Microbiome-derived hydroxyphenyl propanoates enhance antitumour immunity by potentiating gasdermin D activity in tumour-associated myeloid cells

The microbiome plays a critical role in immune health and response to immune-stimulating treatments, including cancer immunotherapy. However, the molecular mechanisms by which commensal microbes influence cancer immunology remain poorly understood. Here, we report a class of microbiome-derived metabolites called hydroxyphenyl propanoates (HPP) that enhance tumour immune surveillance and response to immune checkpoint blockade (ICB) therapy in mice. HPPs function as potentiators of innate immune signalling in tumour-associated myeloid cells by promoting cleavage of the pore-forming protein gasdermin D (GSDMD), a critical effector of inflammasome function.
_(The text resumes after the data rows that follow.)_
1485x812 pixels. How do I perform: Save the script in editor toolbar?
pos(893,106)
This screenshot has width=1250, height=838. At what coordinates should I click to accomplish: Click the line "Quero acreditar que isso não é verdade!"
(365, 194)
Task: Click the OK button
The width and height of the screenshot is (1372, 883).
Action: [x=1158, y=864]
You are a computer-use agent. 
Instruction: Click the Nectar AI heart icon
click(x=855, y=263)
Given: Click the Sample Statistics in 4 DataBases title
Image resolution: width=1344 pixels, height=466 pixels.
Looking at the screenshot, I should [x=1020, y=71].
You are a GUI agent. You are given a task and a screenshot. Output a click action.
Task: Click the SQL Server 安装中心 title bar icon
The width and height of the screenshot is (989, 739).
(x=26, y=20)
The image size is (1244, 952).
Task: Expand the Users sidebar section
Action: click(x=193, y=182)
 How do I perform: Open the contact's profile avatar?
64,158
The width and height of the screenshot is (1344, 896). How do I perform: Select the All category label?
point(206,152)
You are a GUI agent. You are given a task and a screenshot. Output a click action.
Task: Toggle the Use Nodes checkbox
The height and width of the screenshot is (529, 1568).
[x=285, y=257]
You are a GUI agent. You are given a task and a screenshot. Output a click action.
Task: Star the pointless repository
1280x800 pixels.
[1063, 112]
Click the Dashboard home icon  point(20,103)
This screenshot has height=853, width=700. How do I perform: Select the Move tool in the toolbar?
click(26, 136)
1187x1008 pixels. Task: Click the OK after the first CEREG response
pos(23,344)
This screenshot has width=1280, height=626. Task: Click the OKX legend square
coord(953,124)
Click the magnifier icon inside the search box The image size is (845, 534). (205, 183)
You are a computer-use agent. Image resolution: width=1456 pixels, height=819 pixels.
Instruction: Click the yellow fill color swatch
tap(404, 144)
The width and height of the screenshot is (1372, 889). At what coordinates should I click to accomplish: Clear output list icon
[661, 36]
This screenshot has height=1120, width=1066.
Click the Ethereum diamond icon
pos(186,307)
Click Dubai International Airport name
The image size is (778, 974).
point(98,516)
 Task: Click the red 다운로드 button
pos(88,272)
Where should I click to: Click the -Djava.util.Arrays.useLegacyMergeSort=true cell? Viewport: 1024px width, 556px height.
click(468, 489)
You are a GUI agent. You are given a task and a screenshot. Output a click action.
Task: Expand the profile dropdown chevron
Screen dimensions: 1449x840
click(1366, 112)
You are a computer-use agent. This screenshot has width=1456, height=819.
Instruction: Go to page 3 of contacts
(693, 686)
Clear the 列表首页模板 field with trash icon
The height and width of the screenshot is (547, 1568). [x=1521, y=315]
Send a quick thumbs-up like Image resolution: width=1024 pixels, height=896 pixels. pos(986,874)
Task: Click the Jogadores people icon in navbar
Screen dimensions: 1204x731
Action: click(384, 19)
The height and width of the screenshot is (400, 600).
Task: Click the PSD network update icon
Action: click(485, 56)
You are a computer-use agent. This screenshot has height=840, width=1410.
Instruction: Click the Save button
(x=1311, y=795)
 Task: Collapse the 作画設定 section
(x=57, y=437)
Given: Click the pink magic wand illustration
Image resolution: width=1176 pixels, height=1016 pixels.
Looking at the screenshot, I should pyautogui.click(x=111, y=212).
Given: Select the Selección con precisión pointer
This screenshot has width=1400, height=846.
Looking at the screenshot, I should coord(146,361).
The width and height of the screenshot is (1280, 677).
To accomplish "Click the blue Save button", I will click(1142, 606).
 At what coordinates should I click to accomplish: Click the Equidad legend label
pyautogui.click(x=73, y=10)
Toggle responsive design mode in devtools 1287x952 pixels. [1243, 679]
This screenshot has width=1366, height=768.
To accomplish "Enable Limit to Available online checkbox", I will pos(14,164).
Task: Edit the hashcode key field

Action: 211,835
This enhances the secretion of proinflammatory cytokines, such as IL-1 family members, while simultaneously protecting against pyroptosis. Secreted IL-1 family cytokines in turn elicit autocrine and paracrine inflammatory signaling in tumour-infiltrating leukocytes. HPP supplementation increases anticancer T cell function, improves disease control and extends overall survival (OS) in tumour-bearing mice harboring complex microbiomes or those treated with broad-spectrum antibiotics. In humans, GSDMD activation is associated with a favourable response to PD-1 blockade therapy in patients with advanced stage melanoma. Our study uncovers a molecular mechanism of regulation over host antitumour immunity that is modifiable and can be harnessed for improved cancer immunotherapy in a broad spectrum of patients.